In [1]:
import os
import json
import numpy as np
import yaml
import matplotlib.pyplot as plt
import seaborn as sns
import pandas as pd
import glob
from collections import defaultdict
import re

from matplotlib.ticker import AutoMinorLocator, LogLocator

from plot_utils import *

In [2]:
%load_ext autoreload
%autoreload 2

## Plot Functions

In [3]:
def plot_runs(
        runs, metrics=METRICS, warmstart_ckpt=None, use_token_measures=True, 
        plot_warmstart=False, plot_warmstart_horizontal_line=False, n_cols=4, unify_legend=True, legend_n_col=None, unit_figsize=None, log_x_scale=False, log_y_scale=False, 
        plot_raw_token_adjusted_x_axis=False, plot_line_kwargs=None, run_labels_map=None, display_result=False,
        vertical_lines=None, load_metric_kwargs=None,
    ):

    additional_plot_types = ["envelope", "smoothed"]
    if plot_line_kwargs is None:
        plot_line_kwargs = {
            "average": {  # average of all trials
                "errorbar": "se",
            },
            # "envelope": {  # envelope of all trials
            #     "errorbar": "se",
            # },
            # "smoothed": {  # smoothed line of all trials
            #     "errorbar": "se",
            # },
        }
    
    # gather all metrics from all runs at all steps
    load_runs = runs.copy()
    if warmstart_ckpt is not None and plot_warmstart:
        load_runs[WARMSTART_NAME] = warmstart_ckpt["path"]
        potential_paths = [warmstart_ckpt["path"], warmstart_ckpt["path"]+"_trial_0"]
        
        warmstart_path = None
        for path in potential_paths:
            if os.path.exists(os.path.join(BASE_EXP_DIR, path, "config.yaml")):
                warmstart_path = os.path.join(BASE_EXP_DIR, path)
                break
        
        if warmstart_path is None:
            raise ValueError(f"Warmstart path not found for {warmstart_ckpt['path']}")
            
        with open(os.path.join(warmstart_path, "config.yaml"), "r") as f:
            warmstart_config = yaml.load(f, Loader=yaml.FullLoader)

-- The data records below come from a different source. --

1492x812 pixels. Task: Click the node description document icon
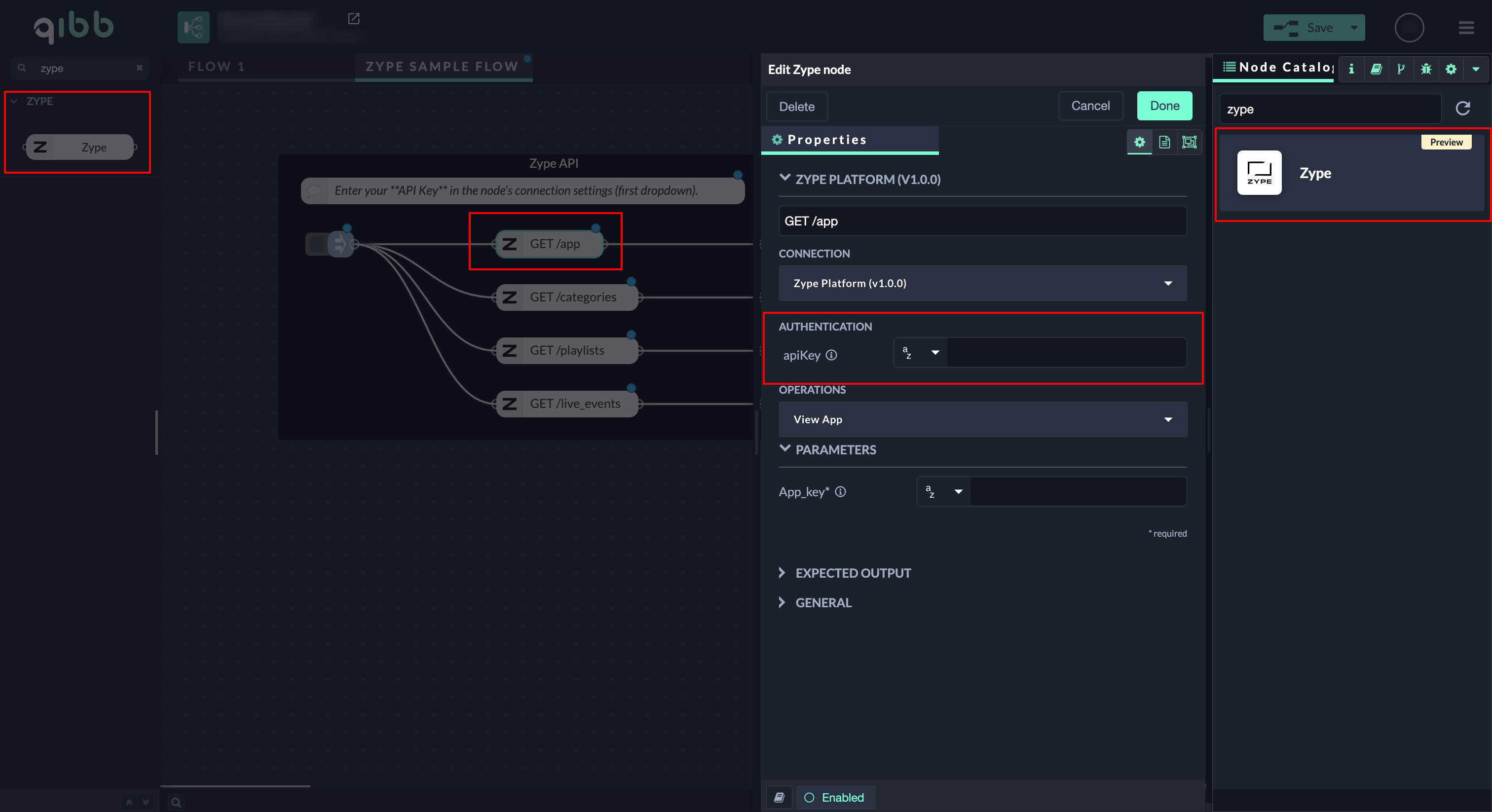coord(1164,142)
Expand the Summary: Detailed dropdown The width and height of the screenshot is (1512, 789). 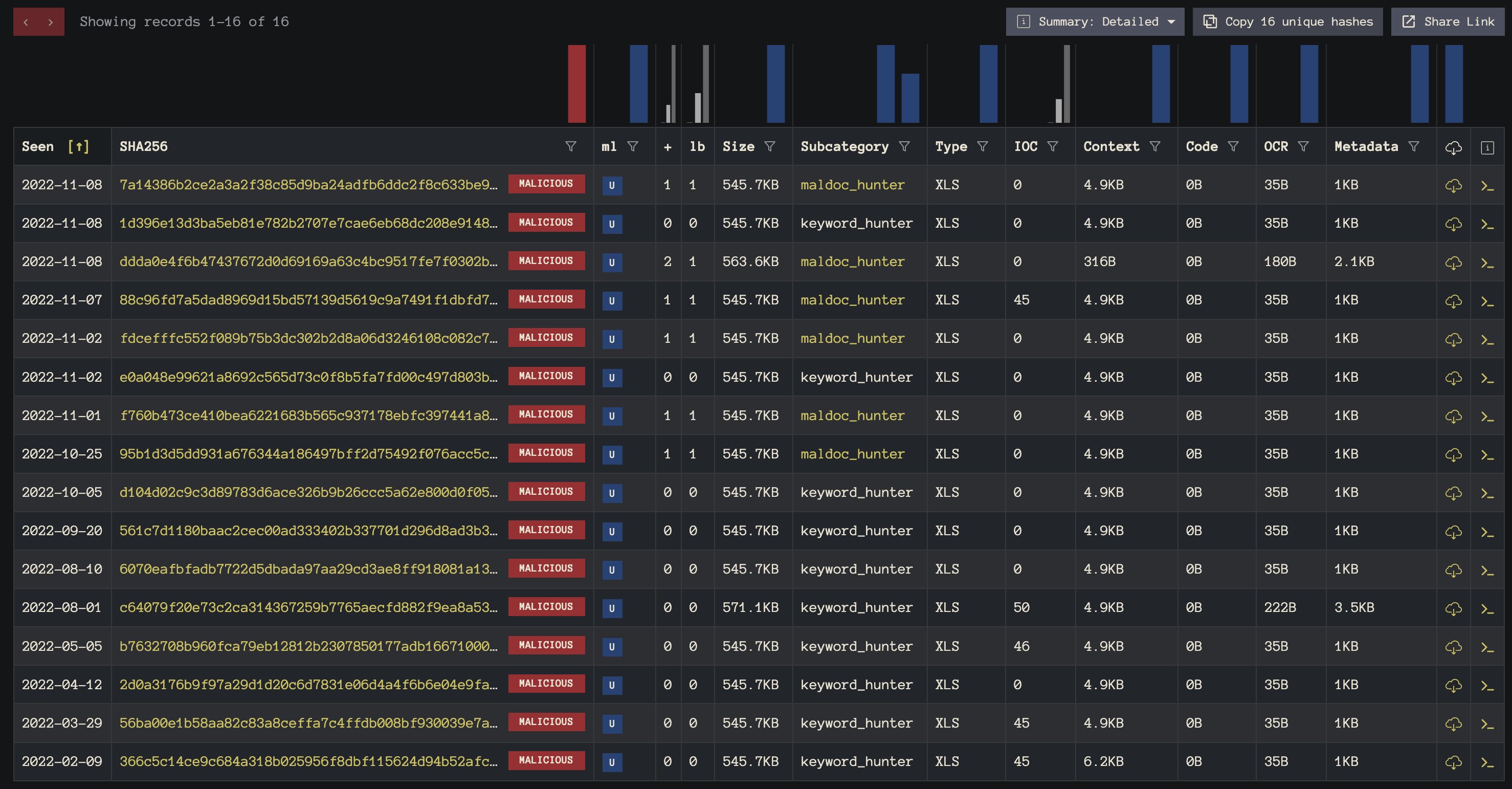coord(1095,21)
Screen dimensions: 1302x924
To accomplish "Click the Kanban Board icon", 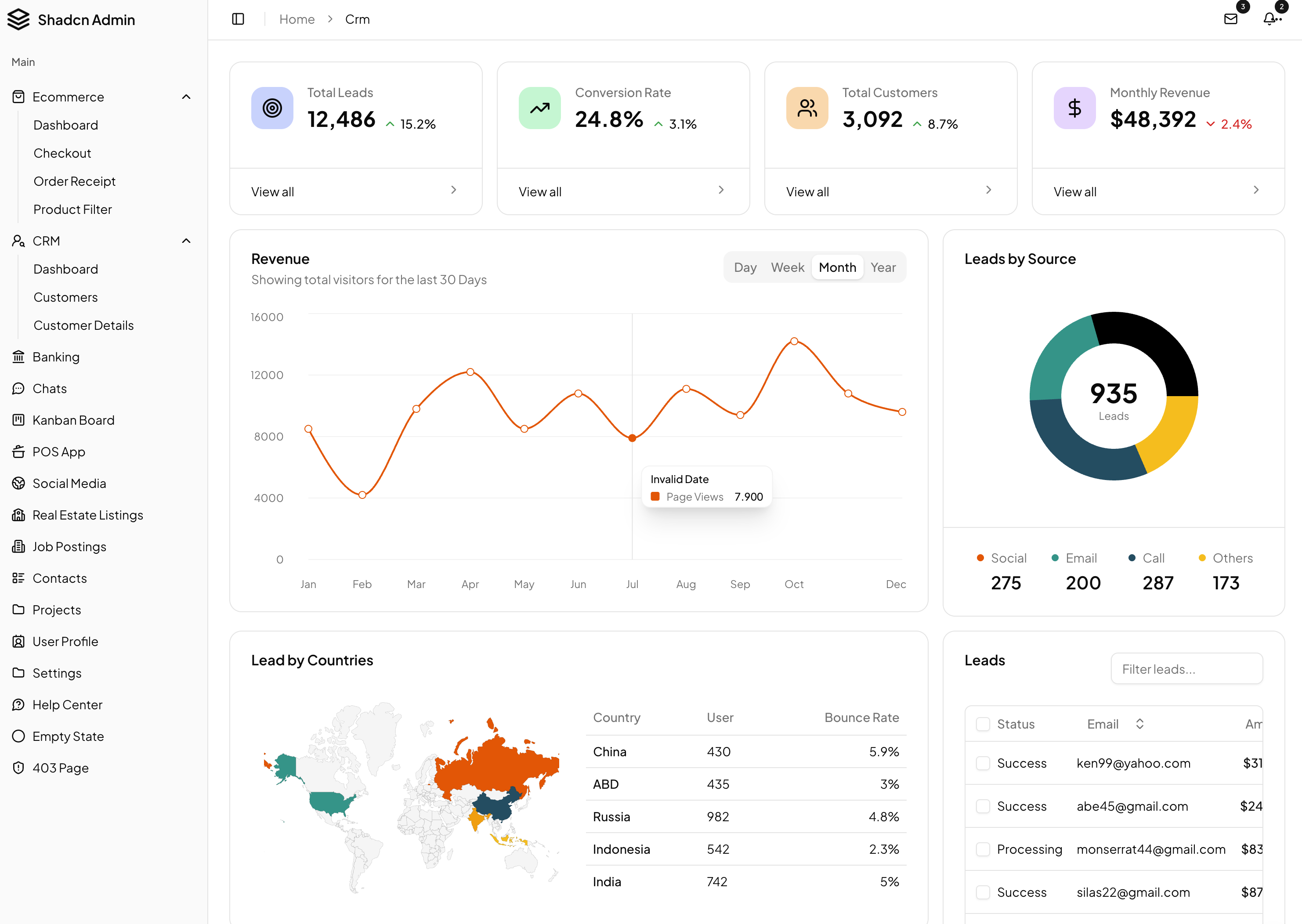I will [18, 420].
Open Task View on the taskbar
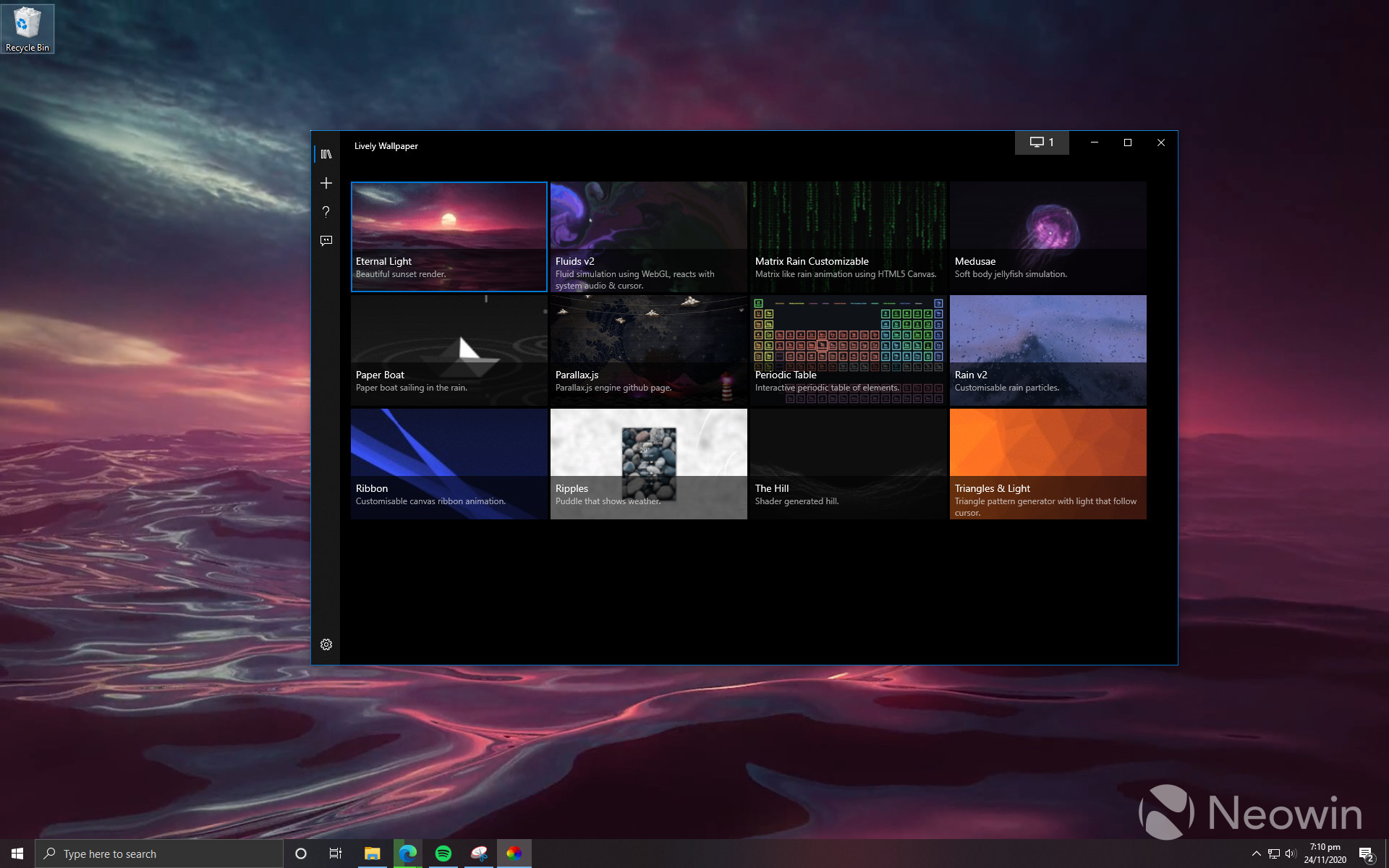Screen dimensions: 1389x868 (336, 854)
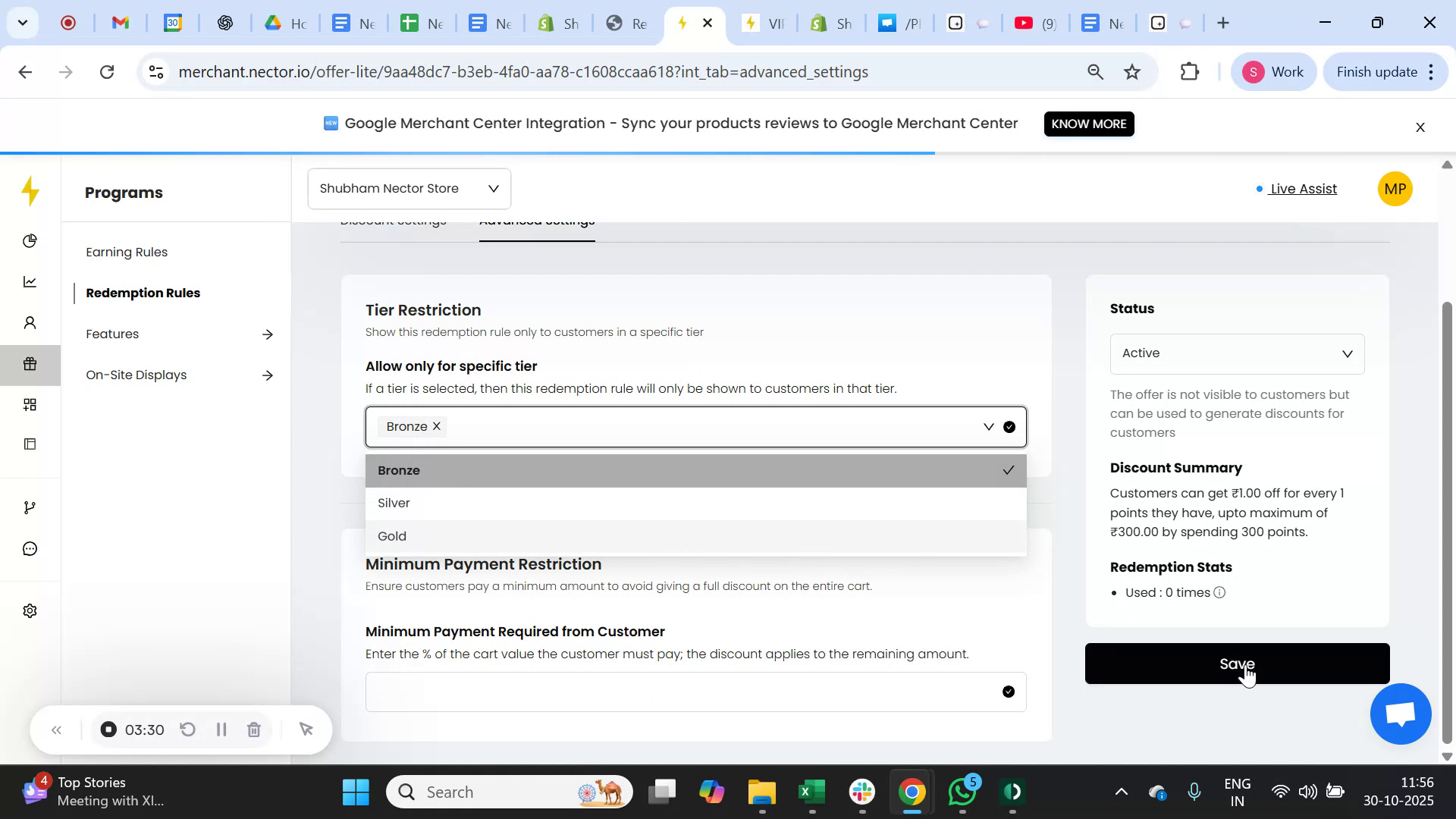This screenshot has height=819, width=1456.
Task: Open Nector settings via gear icon
Action: click(x=30, y=610)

        warmstart_step = warmstart_ckpt["step"]
        loaded_warmstart_ckpt = True
    else:
        warmstart_step = 0
        loaded_warmstart_ckpt = False
    
    if loaded_warmstart_ckpt and not plot_warmstart_horizontal_line:
        warmstart_tokens = warmstart_config["data"]["batch_size"] * warmstart_config["data"]["seq_len"] * warmstart_config["distributed"]["dp_shard"] * warmstart_step
        warmstart_synth_raw_data_ratio = SYNTHETIC_RAW_TOKEN_RATIO_MAP["warmstart"]
    else:
        warmstart_tokens = 0
        warmstart_synth_raw_data_ratio = 1.0
    
    load_metrics = list(set(metrics))
    if load_metric_kwargs is None:
        load_metric_kwargs = {}
    all_metrics = load_run_metrics(load_runs, load_metrics=load_metrics, warmstart_ckpt=warmstart_ckpt, **load_metric_kwargs)

    run_order = list(runs.keys())
    warmstart_run = None
    if plot_warmstart:
        if not plot_warmstart_horizontal_line:
            # shift the steps of all runs by the step of the warmstart checkpoint
            all_metrics.loc[(all_metrics["run"] != WARMSTART_NAME) & (~all_metrics["run"].str.endswith("(scratch)")), "step"] += warmstart_step
            all_metrics.loc[(all_metrics["run"] != WARMSTART_NAME) & (~all_metrics["run"].str.endswith("(scratch)")), "num_tokens"] += warmstart_tokens
        else:
            warmstart_run = all_metrics[all_metrics["run"] == WARMSTART_NAME]
            # remove it from all_metrics
            all_metrics = all_metrics[all_metrics["run"] != WARMSTART_NAME]
    
        run_order.append(WARMSTART_NAME)

    # Create a grid plot, each for one metric, and different runs in one plot for comparison
    n_metrics = len(metrics)
    n_rows = (n_metrics + n_cols - 1) // n_cols

    # Create subplot figure
    if unit_figsize is None:
        unit_figsize = (6, 4)
    fig, axes = plt.subplots(n_rows, n_cols, figsize=(unit_figsize[0]*n_cols, unit_figsize[1]*n_rows))
    axes = axes.flatten()  # Flatten to make indexing easier

    if plot_raw_token_adjusted_x_axis:
        # compute raw tokens for different methods and mixing ratios
        all_metrics["mixing_ratio"] = all_metrics["run"].str.extract(r"_mix=(\d+\.\d+)", expand=False).astype(float)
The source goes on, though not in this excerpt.